Several senators have claimed that Apple uses the subsidiaries in Ireland to shield billions of dollars in income from U.S. taxes.

“That’s the golden goose, your crown jewels” Senator Carl Levin (D-Mich.) told top Apple executives, adding that Apple has $100 billion in profit between those three companies.

“You shifted the economic rights to the most valuable thing you own, intellectual property [to the Irish corporation],” Levin told the executives, news reports said. “That’s the facts. And now those profits are abroad.”

But Tim Cook, Apple’s CEO, defended company policies and claimed the company is paying every dollar it owes in taxes.

“Apple complies fully with both the laws and spirit of the laws. And Apple pays all its required taxes, both in this country and abroad,” Cook claims in a prepared statement that was released on the night of May 20th and read into the record on the 21st.

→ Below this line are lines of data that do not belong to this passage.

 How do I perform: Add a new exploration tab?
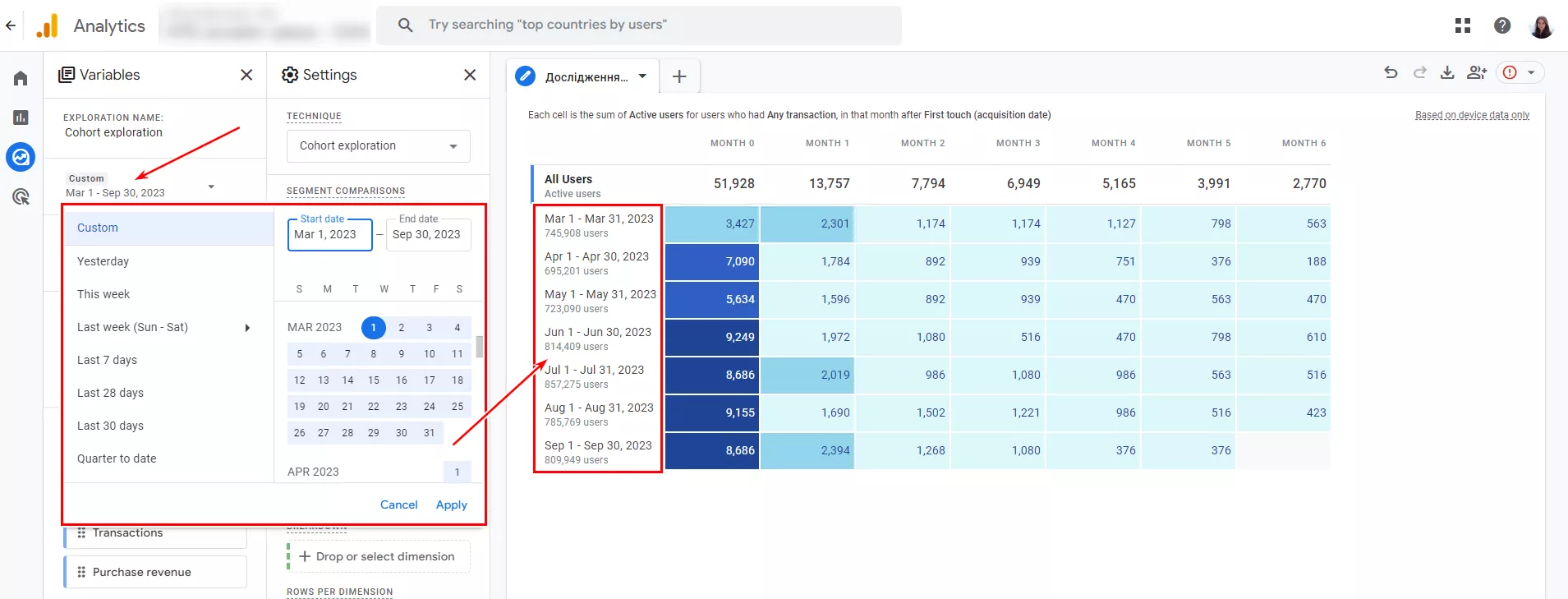coord(679,76)
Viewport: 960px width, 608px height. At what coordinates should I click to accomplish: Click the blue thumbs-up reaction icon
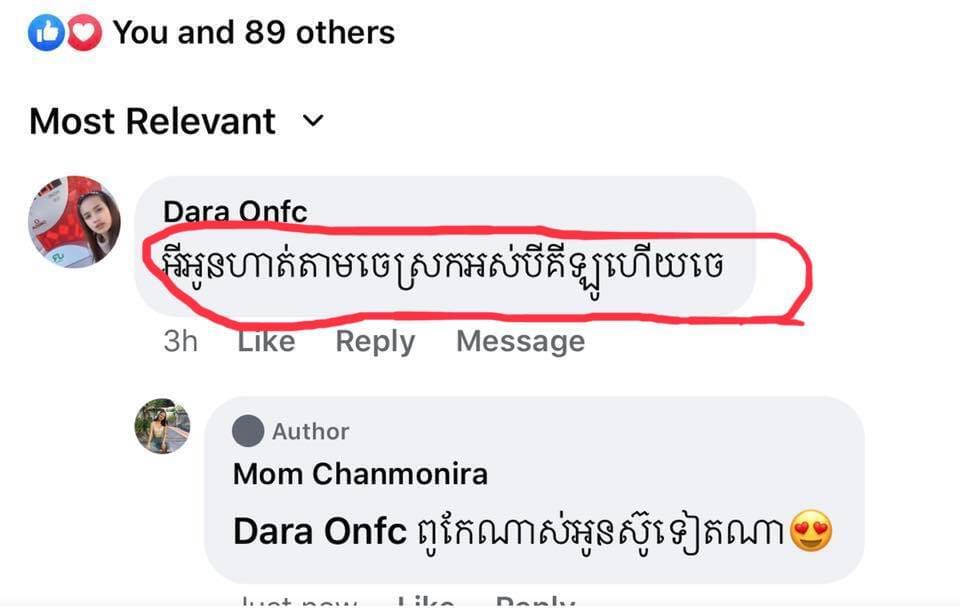click(45, 34)
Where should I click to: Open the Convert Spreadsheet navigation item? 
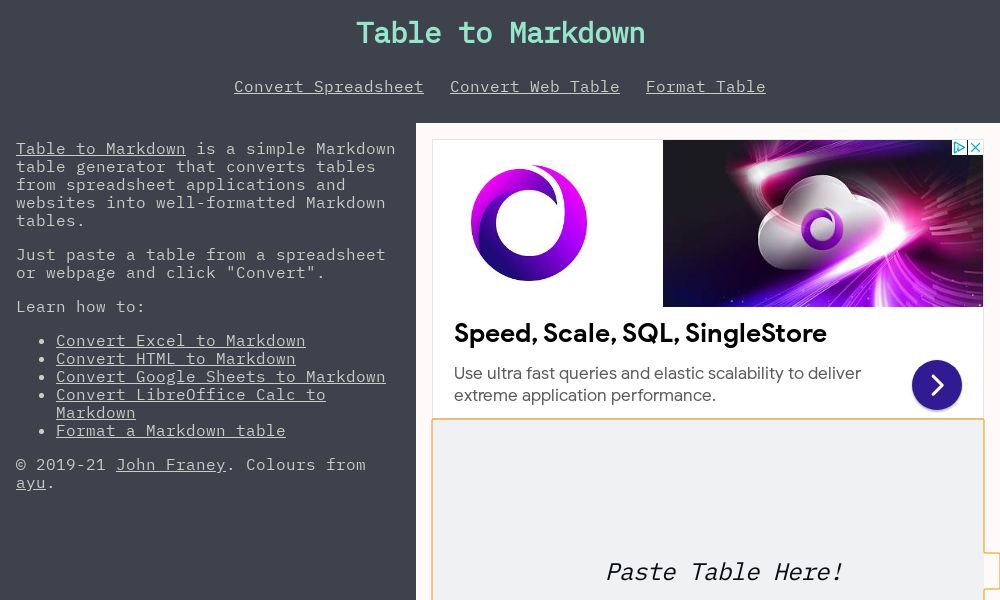pyautogui.click(x=329, y=86)
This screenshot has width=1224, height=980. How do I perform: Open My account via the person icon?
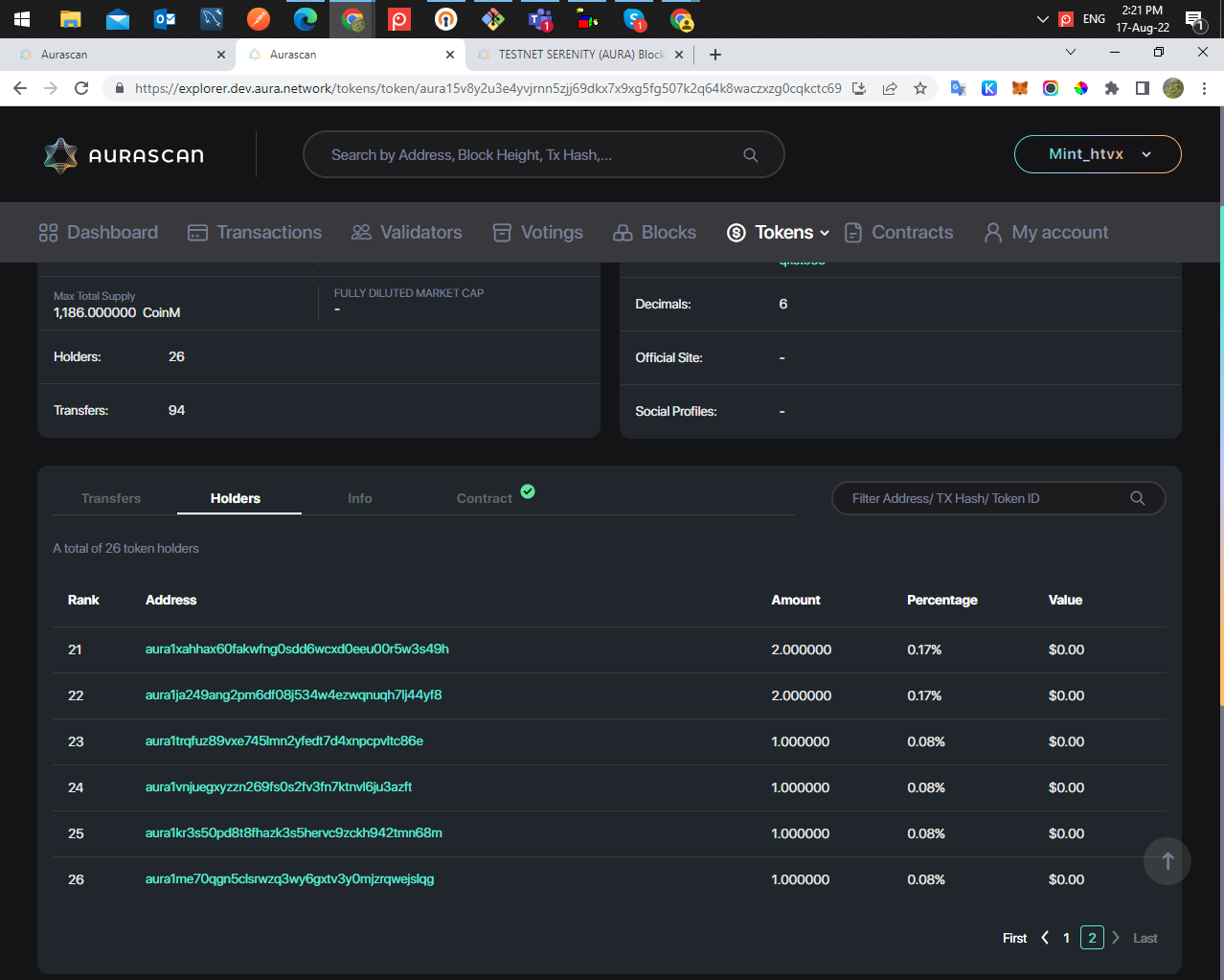(992, 232)
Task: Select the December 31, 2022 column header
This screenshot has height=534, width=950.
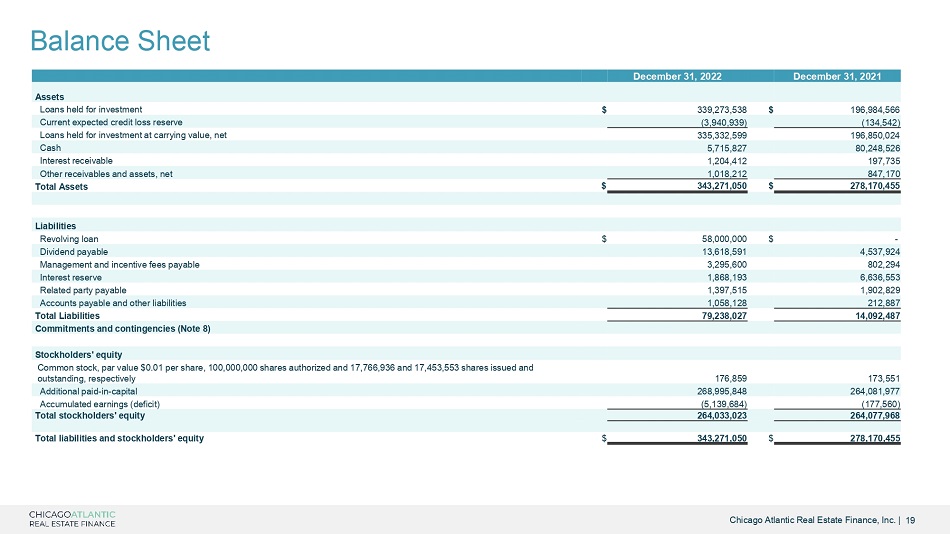Action: (x=677, y=76)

“In my view A.O.I. does not reduce U.S. taxes at all,” Cook added in response to a series of questions from Levin.

Also, Cook noted that “from a practical point of view” A.O.I, A.O.E. and A.S.I. are functionally managed and controlled in the United States, the Apple executives said.

“We have significant employees in Ireland of about 4,000. So there’s significant amount of discussions and leadership and negotiations that go on in Ireland. But most of the strategic ones do take place in the United States,” Cook explained in his testimony.

Yet, Levin claims that two-thirds of Apple’s profits are in Irish companies.

“That’s because of the way we set ourselves up 30 years ago,” Peter Oppenheimer, Apple’s chief financial officer, responded.

“The only reason you’re not bringing them home is because they were transferred to these three Irish companies,” Levin said. “That’s the reason why they’re there. It’s your decision not to bring those profits home, so now $100 billion plus is stashed away in those three Irish companies that you control but is nonetheless in their legal name. The question is, will you bring them home?”

Will Apple return the profits back to the United States?

“I have no current plan to bring them back at the current tax rate,” Cook testified.

Also, in response to another question, Cook said he wants to see the U.S. government update the federal tax code – which he says would lead to more jobs and investment.